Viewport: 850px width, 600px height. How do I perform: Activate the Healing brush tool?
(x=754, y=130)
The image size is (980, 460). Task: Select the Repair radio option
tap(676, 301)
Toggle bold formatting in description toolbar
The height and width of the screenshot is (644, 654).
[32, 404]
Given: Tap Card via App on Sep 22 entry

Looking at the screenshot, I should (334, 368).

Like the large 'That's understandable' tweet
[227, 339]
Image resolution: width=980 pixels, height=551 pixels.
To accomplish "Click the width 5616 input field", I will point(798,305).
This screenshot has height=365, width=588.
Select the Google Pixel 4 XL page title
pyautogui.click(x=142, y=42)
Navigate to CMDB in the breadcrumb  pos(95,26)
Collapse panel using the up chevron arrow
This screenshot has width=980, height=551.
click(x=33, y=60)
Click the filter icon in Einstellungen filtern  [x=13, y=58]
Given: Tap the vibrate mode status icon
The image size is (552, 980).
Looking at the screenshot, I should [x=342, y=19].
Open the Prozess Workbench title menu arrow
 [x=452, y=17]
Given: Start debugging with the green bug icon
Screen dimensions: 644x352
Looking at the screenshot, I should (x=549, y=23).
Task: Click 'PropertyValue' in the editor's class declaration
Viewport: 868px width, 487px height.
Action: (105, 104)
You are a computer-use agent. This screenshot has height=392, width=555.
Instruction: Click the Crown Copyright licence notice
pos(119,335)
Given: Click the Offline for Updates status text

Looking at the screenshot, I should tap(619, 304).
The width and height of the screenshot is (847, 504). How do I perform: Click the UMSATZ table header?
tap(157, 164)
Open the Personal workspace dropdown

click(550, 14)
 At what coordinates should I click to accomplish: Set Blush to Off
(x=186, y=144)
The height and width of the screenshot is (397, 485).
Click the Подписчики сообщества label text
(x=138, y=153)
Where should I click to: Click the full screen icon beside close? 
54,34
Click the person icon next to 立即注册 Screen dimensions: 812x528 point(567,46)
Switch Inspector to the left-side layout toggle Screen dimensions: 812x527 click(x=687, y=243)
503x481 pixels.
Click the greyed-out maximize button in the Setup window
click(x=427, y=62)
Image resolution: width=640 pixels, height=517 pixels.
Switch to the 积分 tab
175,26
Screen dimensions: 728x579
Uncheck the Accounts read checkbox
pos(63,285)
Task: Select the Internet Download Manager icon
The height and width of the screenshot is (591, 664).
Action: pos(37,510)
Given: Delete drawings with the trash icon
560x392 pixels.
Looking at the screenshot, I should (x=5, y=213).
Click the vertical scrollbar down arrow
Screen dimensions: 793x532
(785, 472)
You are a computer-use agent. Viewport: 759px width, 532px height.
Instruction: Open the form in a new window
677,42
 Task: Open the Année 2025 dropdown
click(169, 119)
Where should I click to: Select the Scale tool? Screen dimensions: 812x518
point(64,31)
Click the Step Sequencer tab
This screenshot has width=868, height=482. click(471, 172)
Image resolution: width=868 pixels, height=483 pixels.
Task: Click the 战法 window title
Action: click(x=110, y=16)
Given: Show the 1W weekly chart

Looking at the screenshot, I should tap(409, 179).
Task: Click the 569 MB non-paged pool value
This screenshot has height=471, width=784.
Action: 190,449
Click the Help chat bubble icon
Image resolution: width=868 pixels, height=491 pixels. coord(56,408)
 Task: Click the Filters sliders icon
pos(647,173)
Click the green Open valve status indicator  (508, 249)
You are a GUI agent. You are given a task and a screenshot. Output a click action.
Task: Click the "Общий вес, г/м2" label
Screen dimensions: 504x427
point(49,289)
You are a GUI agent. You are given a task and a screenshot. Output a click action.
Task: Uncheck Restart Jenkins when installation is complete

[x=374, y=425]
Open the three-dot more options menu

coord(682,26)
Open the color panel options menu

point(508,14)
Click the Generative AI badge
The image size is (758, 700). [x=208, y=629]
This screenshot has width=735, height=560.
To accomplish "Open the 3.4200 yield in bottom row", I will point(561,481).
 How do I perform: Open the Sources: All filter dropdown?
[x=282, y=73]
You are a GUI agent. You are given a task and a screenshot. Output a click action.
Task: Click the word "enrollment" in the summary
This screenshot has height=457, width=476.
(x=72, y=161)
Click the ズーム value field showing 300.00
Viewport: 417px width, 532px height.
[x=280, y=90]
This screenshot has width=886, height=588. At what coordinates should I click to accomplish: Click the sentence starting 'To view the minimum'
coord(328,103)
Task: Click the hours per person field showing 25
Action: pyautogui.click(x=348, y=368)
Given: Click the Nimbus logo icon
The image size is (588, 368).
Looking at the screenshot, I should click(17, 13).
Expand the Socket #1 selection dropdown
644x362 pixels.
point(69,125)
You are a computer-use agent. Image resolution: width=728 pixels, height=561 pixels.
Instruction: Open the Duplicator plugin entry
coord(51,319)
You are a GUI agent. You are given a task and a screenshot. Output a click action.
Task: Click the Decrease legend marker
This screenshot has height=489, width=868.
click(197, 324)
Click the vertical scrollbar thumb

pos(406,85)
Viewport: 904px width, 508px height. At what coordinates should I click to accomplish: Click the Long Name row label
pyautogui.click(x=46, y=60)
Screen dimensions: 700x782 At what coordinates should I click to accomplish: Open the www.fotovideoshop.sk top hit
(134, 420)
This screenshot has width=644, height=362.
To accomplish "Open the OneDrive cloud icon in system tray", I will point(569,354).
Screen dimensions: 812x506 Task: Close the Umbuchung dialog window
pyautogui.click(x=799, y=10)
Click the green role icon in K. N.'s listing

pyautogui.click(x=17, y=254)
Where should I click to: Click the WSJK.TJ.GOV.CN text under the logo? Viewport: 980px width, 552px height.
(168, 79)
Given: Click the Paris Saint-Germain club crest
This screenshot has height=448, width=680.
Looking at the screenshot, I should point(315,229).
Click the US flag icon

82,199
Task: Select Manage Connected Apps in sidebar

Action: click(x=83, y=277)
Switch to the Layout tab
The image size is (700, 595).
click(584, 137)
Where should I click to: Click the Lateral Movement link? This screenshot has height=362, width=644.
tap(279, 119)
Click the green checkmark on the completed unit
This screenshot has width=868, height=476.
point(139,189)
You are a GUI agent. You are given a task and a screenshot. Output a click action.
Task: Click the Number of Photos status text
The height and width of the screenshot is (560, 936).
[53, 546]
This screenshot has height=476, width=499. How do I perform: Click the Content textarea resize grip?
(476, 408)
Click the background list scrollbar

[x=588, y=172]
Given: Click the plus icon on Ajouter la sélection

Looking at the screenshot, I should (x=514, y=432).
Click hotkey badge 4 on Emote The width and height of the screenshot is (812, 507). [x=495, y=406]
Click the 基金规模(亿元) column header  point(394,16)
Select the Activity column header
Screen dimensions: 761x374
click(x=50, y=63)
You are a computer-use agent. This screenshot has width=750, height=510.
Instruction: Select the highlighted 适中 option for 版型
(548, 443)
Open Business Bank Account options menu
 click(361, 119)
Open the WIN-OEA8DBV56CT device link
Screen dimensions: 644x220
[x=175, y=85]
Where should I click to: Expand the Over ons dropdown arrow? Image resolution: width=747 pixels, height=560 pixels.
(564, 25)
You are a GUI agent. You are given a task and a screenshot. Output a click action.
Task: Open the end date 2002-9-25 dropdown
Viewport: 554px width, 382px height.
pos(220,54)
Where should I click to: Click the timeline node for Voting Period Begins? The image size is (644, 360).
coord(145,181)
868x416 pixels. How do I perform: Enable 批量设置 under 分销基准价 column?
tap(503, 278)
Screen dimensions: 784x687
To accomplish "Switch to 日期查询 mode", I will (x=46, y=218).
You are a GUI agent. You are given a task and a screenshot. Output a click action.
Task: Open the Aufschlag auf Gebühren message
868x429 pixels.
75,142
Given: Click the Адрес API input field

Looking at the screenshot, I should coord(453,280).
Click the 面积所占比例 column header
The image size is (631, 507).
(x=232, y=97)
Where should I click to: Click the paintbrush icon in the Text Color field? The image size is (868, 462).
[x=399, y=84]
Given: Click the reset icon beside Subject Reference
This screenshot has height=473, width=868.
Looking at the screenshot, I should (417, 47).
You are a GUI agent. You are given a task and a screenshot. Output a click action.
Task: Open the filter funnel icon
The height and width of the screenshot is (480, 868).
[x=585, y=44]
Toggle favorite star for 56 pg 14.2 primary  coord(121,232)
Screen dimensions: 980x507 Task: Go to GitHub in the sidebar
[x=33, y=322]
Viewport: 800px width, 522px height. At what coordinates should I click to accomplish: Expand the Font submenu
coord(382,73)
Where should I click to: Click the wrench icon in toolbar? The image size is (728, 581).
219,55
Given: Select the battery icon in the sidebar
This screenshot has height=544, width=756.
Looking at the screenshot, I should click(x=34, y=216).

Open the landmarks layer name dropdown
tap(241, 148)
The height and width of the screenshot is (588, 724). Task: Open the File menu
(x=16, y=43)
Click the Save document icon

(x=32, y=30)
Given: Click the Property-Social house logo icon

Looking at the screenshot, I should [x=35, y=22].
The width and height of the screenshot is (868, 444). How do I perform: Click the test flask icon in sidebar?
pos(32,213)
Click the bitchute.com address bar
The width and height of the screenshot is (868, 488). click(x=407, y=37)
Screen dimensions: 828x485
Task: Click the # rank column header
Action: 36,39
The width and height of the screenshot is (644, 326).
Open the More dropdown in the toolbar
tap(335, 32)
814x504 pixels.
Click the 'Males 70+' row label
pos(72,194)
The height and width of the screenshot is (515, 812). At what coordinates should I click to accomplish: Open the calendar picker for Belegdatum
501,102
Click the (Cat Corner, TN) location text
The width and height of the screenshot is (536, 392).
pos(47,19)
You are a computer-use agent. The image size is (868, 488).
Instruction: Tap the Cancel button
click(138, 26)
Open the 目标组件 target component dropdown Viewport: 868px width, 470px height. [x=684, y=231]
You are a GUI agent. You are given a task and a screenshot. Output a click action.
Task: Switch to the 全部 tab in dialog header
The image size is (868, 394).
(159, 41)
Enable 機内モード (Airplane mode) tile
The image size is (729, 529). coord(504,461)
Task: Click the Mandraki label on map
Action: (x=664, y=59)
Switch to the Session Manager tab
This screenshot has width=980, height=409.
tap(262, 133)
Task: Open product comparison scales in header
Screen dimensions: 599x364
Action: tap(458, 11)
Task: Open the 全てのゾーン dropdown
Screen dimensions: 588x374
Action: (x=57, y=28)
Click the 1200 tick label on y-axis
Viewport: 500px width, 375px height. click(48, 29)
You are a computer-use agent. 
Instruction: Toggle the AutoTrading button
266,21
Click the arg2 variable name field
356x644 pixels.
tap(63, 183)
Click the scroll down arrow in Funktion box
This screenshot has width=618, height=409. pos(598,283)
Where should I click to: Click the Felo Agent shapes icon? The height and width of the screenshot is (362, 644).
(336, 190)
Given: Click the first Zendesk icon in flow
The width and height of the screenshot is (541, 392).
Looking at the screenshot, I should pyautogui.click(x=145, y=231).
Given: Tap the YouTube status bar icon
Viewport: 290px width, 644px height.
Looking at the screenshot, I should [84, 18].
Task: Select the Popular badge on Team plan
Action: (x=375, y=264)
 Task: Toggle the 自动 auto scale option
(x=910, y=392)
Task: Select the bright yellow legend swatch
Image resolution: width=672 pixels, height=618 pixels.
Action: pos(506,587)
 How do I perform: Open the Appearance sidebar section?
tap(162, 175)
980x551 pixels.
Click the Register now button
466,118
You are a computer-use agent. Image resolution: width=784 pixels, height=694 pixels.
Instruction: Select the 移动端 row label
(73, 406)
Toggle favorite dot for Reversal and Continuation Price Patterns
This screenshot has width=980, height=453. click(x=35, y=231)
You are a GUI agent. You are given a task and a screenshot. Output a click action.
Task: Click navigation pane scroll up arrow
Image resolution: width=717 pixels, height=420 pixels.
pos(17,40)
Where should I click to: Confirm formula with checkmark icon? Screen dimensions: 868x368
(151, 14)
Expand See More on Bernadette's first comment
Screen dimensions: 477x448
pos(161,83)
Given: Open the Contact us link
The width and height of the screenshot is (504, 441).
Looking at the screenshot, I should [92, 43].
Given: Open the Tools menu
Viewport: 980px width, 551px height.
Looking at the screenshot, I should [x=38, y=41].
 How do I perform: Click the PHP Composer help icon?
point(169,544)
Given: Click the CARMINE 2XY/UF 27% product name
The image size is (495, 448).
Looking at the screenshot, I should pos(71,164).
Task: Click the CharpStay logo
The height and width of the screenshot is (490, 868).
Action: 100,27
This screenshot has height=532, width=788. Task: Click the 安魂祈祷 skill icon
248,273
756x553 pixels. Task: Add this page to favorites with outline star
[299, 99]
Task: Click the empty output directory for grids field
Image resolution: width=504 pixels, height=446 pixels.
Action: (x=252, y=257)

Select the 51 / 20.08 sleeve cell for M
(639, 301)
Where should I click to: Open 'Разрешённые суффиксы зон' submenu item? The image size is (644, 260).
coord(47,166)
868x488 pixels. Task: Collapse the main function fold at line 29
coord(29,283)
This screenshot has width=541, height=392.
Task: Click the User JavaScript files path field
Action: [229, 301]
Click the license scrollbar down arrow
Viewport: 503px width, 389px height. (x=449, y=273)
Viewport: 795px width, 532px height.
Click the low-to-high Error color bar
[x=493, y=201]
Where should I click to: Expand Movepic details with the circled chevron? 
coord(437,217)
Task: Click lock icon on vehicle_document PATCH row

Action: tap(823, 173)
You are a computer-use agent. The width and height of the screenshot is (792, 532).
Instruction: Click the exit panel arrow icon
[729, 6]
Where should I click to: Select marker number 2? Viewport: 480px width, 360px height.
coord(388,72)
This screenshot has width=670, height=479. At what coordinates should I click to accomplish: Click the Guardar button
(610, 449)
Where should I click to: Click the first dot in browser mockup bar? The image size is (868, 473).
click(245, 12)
###
Reproduce the records beginning at the line that contains "Click the filter icon" and ending after the line that contains "Action: (105, 104)", substituting "symbol" for every occurrence of "icon" and leaving everything else unchanged.

• Completed exercise:
Click the filter symbol in Einstellungen filtern  [x=13, y=58]
Given: Tap the vibrate mode status symbol
The image size is (552, 980).
Looking at the screenshot, I should [x=342, y=19].
Open the Prozess Workbench title menu arrow
 [x=452, y=17]
Given: Start debugging with the green bug symbol
Screen dimensions: 644x352
Looking at the screenshot, I should (x=549, y=23).
Task: Click 'PropertyValue' in the editor's class declaration
Viewport: 868px width, 487px height.
Action: (105, 104)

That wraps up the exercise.